▶ **Set exercise**:
Starting with the line with "Click the Service Name input field" and going on through the line with "Action: 286,96", change "dropdown" to "drop-down" in the entries below and write those lines out again with nothing else altered.

=====

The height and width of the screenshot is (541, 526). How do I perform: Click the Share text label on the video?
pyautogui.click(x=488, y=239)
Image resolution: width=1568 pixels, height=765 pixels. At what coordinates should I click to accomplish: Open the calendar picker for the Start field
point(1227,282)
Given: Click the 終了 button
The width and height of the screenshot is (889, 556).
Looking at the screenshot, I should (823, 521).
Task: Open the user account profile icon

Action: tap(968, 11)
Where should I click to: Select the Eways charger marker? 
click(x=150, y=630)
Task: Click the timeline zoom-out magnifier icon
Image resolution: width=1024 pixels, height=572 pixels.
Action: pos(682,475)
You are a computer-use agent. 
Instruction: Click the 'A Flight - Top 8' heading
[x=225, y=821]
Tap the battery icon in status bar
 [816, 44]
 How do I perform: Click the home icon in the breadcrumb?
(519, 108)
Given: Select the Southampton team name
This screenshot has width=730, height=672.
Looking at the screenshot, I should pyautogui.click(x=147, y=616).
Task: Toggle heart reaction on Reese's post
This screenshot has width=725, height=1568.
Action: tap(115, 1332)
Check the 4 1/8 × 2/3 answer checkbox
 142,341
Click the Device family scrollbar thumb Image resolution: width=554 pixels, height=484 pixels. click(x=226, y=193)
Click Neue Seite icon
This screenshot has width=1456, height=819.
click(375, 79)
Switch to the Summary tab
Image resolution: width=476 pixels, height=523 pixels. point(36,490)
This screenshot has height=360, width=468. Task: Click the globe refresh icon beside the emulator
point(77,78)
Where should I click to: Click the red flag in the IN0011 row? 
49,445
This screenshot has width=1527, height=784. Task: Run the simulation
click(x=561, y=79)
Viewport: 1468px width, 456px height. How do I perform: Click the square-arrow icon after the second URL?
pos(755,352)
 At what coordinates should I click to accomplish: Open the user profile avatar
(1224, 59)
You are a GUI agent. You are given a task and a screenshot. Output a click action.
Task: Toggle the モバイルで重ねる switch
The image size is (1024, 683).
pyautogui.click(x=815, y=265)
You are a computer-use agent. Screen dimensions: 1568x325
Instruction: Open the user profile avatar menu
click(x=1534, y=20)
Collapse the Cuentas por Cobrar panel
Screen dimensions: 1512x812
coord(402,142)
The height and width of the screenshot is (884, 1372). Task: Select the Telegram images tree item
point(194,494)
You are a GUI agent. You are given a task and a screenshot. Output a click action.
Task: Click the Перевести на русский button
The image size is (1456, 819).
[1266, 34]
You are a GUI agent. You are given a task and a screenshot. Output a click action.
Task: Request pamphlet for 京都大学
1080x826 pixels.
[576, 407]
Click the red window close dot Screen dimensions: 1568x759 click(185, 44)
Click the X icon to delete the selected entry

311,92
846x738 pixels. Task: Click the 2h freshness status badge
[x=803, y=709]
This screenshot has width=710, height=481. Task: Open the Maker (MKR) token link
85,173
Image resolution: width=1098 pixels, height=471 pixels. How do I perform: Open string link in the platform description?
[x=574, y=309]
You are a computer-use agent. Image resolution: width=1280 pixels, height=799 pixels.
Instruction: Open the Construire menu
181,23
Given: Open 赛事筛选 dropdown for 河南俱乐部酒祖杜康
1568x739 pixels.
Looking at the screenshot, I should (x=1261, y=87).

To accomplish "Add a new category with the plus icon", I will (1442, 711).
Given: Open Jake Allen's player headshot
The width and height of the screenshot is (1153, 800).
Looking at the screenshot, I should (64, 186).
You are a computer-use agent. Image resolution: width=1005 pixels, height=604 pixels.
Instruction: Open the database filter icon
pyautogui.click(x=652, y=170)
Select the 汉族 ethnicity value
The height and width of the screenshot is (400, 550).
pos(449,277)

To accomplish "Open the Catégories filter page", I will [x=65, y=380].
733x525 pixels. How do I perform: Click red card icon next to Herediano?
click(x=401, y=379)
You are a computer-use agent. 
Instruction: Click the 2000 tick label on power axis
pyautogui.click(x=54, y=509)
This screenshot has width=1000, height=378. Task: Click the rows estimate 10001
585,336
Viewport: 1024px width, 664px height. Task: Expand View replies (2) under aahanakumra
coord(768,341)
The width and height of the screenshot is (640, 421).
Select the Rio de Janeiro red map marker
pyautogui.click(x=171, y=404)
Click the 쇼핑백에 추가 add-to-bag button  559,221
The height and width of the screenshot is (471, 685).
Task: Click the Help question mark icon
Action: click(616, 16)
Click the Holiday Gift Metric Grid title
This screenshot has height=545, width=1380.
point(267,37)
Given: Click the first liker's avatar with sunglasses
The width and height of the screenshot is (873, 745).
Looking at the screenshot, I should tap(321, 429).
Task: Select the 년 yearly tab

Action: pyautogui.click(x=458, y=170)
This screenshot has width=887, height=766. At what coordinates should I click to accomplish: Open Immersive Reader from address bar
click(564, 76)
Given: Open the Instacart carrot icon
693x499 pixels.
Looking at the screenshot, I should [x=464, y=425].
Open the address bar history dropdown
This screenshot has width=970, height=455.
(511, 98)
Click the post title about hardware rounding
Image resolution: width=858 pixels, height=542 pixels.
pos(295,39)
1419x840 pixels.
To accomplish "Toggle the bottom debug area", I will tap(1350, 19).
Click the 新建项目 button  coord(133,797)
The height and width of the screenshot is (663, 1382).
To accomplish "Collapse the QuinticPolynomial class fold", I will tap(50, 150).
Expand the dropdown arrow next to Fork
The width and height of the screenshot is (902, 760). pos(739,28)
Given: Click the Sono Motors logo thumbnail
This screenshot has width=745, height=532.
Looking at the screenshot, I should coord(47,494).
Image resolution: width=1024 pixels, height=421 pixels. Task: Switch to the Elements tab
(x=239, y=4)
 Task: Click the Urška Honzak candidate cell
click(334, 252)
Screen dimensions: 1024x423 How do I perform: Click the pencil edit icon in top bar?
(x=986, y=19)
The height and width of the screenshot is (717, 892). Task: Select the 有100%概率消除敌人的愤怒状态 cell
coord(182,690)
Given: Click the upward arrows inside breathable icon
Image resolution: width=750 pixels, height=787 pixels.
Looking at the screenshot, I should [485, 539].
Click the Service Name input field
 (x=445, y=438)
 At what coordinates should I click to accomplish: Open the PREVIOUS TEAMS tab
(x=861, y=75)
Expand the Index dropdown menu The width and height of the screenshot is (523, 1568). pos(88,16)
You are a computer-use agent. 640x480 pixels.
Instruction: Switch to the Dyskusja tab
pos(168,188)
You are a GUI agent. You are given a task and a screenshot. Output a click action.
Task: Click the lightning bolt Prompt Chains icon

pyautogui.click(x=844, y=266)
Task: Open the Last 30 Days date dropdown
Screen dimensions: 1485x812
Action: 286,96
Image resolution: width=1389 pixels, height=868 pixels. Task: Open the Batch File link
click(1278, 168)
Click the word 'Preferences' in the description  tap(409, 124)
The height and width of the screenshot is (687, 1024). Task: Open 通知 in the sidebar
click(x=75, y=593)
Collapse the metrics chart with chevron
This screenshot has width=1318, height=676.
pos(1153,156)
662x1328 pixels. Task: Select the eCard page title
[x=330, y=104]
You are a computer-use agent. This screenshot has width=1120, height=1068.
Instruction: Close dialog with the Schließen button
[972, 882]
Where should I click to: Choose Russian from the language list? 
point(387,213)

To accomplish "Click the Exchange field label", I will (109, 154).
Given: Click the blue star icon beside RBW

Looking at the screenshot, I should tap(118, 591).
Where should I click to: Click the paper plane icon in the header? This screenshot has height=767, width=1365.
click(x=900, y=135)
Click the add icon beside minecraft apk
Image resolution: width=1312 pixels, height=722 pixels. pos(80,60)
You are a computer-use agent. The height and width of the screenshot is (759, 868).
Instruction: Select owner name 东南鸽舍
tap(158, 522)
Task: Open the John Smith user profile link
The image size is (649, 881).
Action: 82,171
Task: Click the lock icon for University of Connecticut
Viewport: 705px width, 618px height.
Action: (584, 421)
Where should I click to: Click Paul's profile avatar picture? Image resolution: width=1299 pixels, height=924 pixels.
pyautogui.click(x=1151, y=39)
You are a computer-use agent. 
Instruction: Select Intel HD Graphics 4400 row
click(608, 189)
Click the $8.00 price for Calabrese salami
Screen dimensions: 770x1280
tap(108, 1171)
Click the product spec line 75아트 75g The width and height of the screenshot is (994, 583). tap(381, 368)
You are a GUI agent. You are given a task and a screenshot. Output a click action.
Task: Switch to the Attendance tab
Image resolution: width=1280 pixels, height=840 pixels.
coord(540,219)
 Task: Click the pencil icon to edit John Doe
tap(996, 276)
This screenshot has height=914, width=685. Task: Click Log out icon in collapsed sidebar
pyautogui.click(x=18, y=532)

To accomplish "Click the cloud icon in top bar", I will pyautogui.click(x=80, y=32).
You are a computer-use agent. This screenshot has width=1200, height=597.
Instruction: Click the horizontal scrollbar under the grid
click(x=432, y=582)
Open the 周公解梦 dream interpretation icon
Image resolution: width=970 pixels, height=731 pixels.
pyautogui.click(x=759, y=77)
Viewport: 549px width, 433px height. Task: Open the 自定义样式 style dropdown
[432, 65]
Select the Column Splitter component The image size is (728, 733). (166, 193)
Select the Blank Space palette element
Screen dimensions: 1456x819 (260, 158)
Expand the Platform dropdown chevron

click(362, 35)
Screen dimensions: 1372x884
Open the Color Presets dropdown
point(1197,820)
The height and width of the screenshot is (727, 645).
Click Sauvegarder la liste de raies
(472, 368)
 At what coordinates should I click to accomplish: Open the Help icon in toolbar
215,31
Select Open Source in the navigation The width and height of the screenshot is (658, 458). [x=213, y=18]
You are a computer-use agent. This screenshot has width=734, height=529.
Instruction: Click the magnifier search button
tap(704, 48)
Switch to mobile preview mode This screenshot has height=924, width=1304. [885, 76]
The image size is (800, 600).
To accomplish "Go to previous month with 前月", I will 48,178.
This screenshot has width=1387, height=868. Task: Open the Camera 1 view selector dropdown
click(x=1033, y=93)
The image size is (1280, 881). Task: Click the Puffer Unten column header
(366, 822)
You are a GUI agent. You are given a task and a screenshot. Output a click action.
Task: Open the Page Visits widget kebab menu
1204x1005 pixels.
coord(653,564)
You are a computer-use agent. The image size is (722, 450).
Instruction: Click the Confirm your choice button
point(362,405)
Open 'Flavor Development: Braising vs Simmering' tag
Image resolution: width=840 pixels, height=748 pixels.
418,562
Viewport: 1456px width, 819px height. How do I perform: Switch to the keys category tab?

=====

▶ **Response for this exercise**:
Click the Service Name input field
 (x=445, y=438)
 At what coordinates should I click to accomplish: Open the PREVIOUS TEAMS tab
(x=861, y=75)
Expand the Index drop-down menu The width and height of the screenshot is (523, 1568). pos(88,16)
You are a computer-use agent. 640x480 pixels.
Instruction: Switch to the Dyskusja tab
pos(168,188)
You are a GUI agent. You are given a task and a screenshot. Output a click action.
Task: Click the lightning bolt Prompt Chains icon

pyautogui.click(x=844, y=266)
Task: Open the Last 30 Days date drop-down
Screen dimensions: 1485x812
Action: 286,96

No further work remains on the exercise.